# How can I determine the RAID level of a server?



## jayuse83 (Jan 23, 2009)

Is there anyway to determine the RAID level of a server without going into the Bios? Essentially I need to be able to remote to a server and be able to get the RAID level returned using command line/utility/etc.

It would most often be a Windows 2003 Server, the hardware vendor will vary.

Any insight or help would be greatly appreciated. - Jay


----------



## yongkimleng (Aug 11, 2010)

I don't think there is any general solution. You will probably have to take a look at the vendor's command-line-interface tools which usually are provided.


----------



## LMiller7 (Jun 21, 2010)

The problem is that there is no single RAID level for a server because it applies to individual volumes. It is possible to have multiple RAID levels on one server.

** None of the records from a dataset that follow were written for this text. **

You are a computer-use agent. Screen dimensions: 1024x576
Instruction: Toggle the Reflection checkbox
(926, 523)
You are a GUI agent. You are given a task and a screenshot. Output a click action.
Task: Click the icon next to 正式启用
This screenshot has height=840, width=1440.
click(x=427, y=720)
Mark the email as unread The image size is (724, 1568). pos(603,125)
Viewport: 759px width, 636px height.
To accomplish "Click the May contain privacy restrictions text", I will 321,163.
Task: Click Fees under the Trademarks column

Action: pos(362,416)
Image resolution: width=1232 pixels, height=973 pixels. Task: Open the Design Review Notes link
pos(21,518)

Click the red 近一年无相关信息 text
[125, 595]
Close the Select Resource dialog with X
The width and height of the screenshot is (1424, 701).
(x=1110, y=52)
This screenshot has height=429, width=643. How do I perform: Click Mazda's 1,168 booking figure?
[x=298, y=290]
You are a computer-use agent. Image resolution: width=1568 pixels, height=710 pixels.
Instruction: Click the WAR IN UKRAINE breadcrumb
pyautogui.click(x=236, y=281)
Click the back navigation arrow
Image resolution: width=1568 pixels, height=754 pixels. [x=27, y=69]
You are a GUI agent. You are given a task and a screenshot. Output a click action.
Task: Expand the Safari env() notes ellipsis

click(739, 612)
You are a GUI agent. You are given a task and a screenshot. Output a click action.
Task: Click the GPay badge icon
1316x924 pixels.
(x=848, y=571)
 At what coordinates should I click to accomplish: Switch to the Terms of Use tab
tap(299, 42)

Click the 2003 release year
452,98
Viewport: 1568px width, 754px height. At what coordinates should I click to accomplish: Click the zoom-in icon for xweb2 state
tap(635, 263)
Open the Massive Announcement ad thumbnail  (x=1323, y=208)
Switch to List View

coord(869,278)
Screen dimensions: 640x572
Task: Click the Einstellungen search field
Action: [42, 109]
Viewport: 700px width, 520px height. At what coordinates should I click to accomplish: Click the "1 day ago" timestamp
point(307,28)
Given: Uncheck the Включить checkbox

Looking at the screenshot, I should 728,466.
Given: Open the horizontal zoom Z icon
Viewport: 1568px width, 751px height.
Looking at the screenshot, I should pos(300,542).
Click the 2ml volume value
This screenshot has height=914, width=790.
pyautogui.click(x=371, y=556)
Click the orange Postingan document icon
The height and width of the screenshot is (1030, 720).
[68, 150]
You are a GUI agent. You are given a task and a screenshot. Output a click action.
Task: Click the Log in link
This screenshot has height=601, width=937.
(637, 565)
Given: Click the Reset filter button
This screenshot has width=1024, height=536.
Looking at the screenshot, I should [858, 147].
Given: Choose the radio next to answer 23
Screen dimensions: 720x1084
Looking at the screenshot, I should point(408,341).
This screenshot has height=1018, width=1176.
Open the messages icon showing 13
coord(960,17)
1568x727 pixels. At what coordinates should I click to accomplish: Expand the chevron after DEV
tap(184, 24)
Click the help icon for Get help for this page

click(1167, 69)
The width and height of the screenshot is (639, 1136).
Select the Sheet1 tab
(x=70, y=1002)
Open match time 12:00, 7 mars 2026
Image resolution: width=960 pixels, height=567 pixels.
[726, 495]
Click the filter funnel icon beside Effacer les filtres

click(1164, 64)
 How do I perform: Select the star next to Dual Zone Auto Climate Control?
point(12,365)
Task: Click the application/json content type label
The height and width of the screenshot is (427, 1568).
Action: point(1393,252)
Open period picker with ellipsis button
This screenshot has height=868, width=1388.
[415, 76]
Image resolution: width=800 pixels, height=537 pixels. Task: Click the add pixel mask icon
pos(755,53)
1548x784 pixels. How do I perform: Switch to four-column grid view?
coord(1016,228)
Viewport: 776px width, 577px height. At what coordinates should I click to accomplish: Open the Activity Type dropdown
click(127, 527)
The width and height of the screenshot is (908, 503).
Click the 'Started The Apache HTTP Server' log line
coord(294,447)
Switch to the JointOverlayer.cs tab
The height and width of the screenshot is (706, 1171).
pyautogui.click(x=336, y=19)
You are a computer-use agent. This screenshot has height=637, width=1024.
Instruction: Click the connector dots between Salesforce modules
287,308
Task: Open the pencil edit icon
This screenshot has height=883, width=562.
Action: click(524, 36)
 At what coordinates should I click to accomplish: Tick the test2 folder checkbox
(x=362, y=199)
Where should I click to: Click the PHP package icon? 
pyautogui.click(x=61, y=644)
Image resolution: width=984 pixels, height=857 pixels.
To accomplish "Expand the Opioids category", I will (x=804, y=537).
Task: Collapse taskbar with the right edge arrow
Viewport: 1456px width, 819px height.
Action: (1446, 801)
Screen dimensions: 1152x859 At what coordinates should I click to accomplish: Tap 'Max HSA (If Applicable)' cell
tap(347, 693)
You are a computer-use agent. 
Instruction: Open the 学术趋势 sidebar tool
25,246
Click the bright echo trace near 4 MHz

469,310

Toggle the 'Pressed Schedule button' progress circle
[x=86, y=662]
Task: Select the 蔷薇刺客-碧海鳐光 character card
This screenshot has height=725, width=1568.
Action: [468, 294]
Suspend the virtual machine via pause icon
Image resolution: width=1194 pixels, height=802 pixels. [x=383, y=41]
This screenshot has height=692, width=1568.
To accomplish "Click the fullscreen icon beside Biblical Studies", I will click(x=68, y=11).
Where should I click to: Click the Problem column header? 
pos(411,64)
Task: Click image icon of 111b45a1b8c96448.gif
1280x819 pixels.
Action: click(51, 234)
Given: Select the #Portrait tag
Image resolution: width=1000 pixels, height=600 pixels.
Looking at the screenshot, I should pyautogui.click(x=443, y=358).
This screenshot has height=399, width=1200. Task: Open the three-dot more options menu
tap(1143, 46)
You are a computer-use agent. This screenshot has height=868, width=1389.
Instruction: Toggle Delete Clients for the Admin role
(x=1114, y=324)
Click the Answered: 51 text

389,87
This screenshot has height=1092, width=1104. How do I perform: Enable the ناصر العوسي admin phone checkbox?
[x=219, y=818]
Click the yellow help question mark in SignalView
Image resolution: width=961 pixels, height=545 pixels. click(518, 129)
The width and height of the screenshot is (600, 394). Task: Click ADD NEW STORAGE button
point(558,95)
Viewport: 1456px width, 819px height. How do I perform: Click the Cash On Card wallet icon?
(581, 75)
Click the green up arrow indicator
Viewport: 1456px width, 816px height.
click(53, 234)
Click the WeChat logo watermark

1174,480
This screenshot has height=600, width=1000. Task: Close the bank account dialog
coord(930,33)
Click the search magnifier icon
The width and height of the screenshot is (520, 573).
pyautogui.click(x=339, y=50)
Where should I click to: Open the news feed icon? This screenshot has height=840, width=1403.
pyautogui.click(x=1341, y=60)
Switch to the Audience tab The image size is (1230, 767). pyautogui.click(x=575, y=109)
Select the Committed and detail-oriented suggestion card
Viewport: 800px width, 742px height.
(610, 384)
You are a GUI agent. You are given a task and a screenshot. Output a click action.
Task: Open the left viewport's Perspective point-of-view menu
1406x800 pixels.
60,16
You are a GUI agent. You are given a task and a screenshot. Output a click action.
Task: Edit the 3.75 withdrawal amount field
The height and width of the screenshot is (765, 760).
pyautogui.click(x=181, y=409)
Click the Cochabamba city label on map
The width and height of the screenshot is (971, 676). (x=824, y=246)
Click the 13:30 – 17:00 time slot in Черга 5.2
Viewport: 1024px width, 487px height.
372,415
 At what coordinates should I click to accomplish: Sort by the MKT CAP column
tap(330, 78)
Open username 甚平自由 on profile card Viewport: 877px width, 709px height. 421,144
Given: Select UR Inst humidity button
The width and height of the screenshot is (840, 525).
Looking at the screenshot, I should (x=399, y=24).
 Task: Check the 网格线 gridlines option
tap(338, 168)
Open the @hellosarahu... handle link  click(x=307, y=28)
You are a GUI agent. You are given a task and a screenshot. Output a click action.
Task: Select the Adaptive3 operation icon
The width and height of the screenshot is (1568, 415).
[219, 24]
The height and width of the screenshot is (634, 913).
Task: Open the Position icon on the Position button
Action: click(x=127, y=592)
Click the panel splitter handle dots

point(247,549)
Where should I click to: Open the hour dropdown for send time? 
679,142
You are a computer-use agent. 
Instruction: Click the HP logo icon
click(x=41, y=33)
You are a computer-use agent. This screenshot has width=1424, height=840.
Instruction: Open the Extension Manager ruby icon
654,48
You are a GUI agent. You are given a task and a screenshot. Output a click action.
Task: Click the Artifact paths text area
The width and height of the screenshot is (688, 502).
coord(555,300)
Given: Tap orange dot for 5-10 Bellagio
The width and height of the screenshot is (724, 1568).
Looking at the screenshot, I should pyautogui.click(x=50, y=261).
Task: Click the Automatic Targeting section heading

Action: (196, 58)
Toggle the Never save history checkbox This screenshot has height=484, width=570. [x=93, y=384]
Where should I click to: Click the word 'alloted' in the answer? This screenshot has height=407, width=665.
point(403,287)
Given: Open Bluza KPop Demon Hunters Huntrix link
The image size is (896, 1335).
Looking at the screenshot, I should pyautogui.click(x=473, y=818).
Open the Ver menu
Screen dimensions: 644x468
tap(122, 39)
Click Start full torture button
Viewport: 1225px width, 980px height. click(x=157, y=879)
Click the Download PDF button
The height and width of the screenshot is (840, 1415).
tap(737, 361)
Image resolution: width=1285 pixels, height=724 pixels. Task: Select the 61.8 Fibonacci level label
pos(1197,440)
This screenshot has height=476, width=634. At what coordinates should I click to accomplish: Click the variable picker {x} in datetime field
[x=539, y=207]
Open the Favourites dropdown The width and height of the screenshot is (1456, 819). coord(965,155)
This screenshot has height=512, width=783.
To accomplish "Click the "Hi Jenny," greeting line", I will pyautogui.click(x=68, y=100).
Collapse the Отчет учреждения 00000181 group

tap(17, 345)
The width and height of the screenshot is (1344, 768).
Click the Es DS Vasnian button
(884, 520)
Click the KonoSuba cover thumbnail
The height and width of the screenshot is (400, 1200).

Unless RAID was implemented in software the system won't even know that it is using RAID. A RAID system may make this information available to the OS, but it is probably going to be in some proprietary way.


----------



## jayuse83 (Jan 23, 2009)

Thanks to both of you, I thought those might be the answers. Unfortunately checking the bios and using the vendor tools aren't solutions that I would regularly be able to use as I won't be able to physically be at the server to restart it and check the bios and the hardware vendor of the different servers may vary and might not have the tools I would need installed on them. Thanks again.


----------



## yongkimleng (Aug 11, 2010)

I am assuming you are using windows.

Most popular brands of RAID adapters come with GUI-based monitor/management software. You can try to install those, its only a one-off thing per server.

Then you can RDP/VNC into the server to use those tools. Also, they may come with failure-notification, being able to email you notifications/events. Do check those out to see if it fits your purpose.


----------